One by one, dragons emerged.

First, the Dream Dragon—its opalescent scales refracted light into a shifting halo, and the air around it seemed to bend with impossible geometry.

Second, the Nightmare Dragon—black flame crawling over midnight scales, its shadow pooling unnaturally beneath it.

Third, the Solar Dragon—radiance coiling off its form in molten ribbons, each step cracking the ground beneath with heat.

Fourth, the Ethereal Dragon—its partially translucent body flickering like starlight through thin clouds, already phasing in and out as if ignoring the rules of physical space.

These were the only contracts that had appeared in prior fights and also the only ones he’d used to defeat Ezra last year.

Then came one Kain, and the audience, had never seen before.

The fifth dragon stepped into existence with a blinding flare of light—but the purity of that radiance was immediately split by veins of another element: deep, swirling water that shimmered like moonlit tidepools. The fusion of light and water wrapped its form in refracted halos, a moving mirage that made its exact size and shape difficult to judge. Kain recognized it as a Coronaflow Dragon.

The sheer elegance of its presence made the audience collectively inhale before breaking out into cheers at the appearance of a new contract.

Cassian’s summoning stopped.

He did not summon the sixth.

Kain’s eyes narrowed.

He knew Cassian had a juvenile dragon based on what he knew from the inheritance relic—a dragon with the light-attribute, supposedly. And maybe one more weaker secondary attribute.
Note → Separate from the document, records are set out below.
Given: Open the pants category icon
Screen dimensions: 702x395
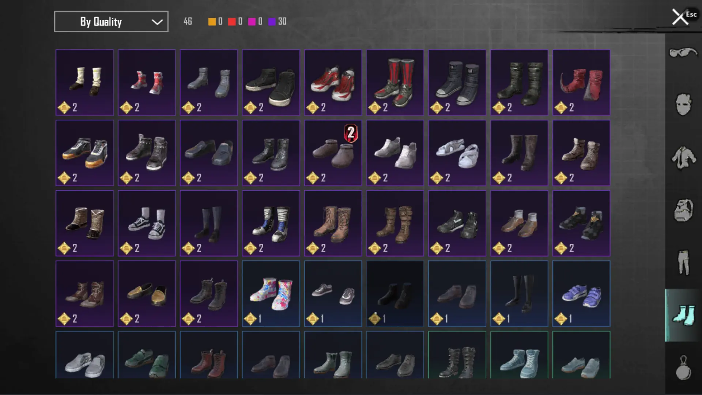Looking at the screenshot, I should tap(683, 262).
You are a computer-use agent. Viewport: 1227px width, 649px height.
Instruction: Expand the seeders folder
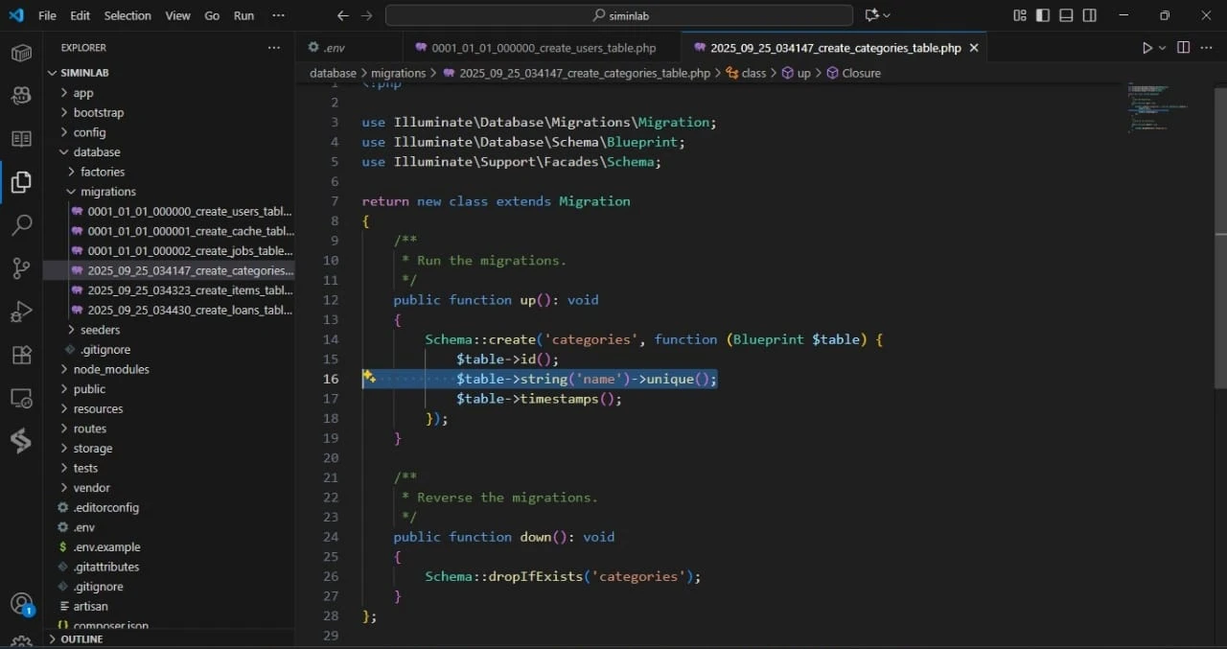point(100,330)
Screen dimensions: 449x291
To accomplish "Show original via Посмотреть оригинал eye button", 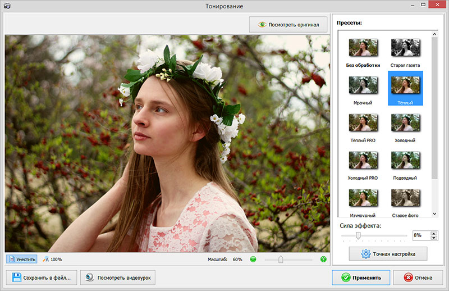I will click(288, 25).
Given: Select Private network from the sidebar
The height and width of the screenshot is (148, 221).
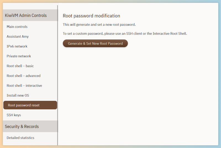Looking at the screenshot, I should pyautogui.click(x=30, y=56).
Why hold it back? The thought twisted unpleasantly. ’He beat Ezra last year with only four dragons… does he think I’m also not worth the full lineup?’

The edge of Kain’s mouth curled down. ’Fine. Keep it in reserve. That pride will be your downfall.’

Cassian met his gaze, expression unreadable. But a faint hesitance could be seen in his eyes, as if contemplating something. Then his features hardened, as he seemingly came to a decision. He lifted his hand again.

The arena shifted.

No… it wasn’t the arena. It was the air itself, compressing, folding in on the space between them until every sound seemed muted and every breath felt like a chore.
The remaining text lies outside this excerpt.